One of the most powerful concentrations of artillery the world had ever seen was deployed at the siege of Constantinople in 1453, about forty years before Charles VIII invaded Italy. The Turkish sultan Mohammed II turned a total of sixty-eight pieces against the ancient walls. The biggest of these was nicknamed “Basilica.” It was cast for the sultan by the Hungarian founder, Urban, and was universally acknowledged to be the most devastating war machine of its time. It had a range of close to a mile, it had a bore of thirty inches, and it could shoot a stone ball weighing 1,600 pounds.
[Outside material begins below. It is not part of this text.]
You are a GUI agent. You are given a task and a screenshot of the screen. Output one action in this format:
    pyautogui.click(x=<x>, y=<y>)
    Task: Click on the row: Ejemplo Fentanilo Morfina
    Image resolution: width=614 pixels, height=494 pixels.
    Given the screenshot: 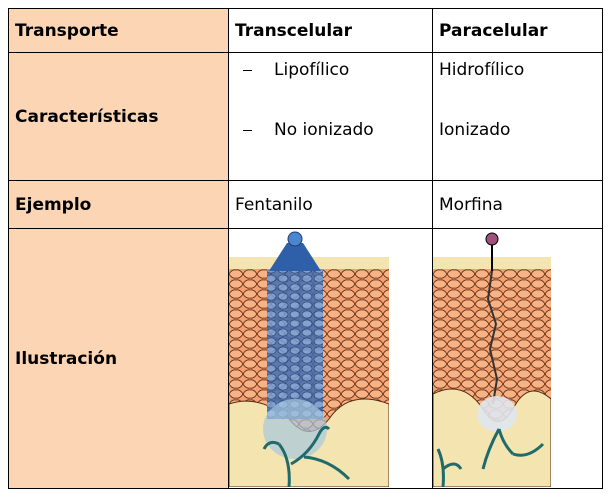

Notwithstanding the awe such a weapon was capable of inspiring in the defenders of a fortification, the great cannon was not without disadvantages. Sixty oxen and over two hundred men were required to move it. There were no carriages or supports capable of sustaining a behemoth of the Basilica’s weight and dimensions. Once the sultan’s mighty cannon was hauled up before the walls of the besieged city, it was planted in a mound of earth and pointed in the general direction of the enemy. It was extraordinarily difficult to aim. After being fired, it took over two hours to reload.
Because of its size, a cannon like the sultan’s had to be cast very near the site where it was to be used. While there was little the French could do to improve on the firepower of such a weapon, they were responsible for introducing an important new element into the use of artillery—mobility. The light, horse-drawn carts that thundered into the camp at Mordano were the proof of it.
Knowing they would not need their artillery in the north where the Milanese had welcomed them with open arms, the French had secretly sent it on by ship to Genoa. There, the cannons were loaded onto horse carts and speedily transported to the front. It was the quickness of the move that took the enemy by surprise. A train of heavy carts laboriously drawn by oxen might have aroused the suspicions of the Italians and even come under attack. But who would ever have suspected these light, seemingly harmless vehicles racing across the plains? Who would have dreamed what lethal cargo they carried?
Niccolo did not sleep th
at night, nor did he return to Florence. He had no way of gaining entry into the bombardiers’ compound, but from the sounds that issued forth, he knew what was happening. The incessant hammering could mean only one thing—that nails were being driven and that engines of war were being constructed. In his mind, Niccolo pictured the fabrication of siege machinery for scaling the walls or putting archers in an elevated position from where they could shoot down into the fortress. Little did he imagine what was actually being built.
When dawn broke, it was clear that the army was being readied for battle. Shouted orders filled the air. Everyone was on the move, and yet there was no sign of frenzy or excitement. Rather, it was with a slow and deadly deliberation that the men began to draw themselves up into fighting units. Charles himself appeared, a suit of gleaming armor visible beneath his royal cloak, a stout, plumed helmet on his small head. Surrounded by his generals and peers of the realm, he nodded gravely as they indicated, with sweeping gestures, the disposition of the troops and the order of battle. When he seemed satisfied, they were dismissed to go about their business, and the king summoned a half dozen other men from a nearby tent. Niccolo recognized them as the grimy bombardiers. Dressed in the nondescript, greasy clothes of mechanics and tradesmen, they seemed out of place in the sea of magnificent color and heraldry and shiny weaponry that was rising and falling in all directions. However, Charles listened intently as they spoke. When they were done, the king of France solemnly embraced each of them. Niccolo remarked that embrace and was shocked that a king, even a mad one, would have publicly done such a thing.
Niccolo and Callimaco, like many of their countrymen, had turned out to watch the battle. Warfare, after all, was a spectator sport in Italy and on a scale much grander than the palio or the tournament. The music was stirring, the uniforms splendid, and the entire production well worth missing a day’s work.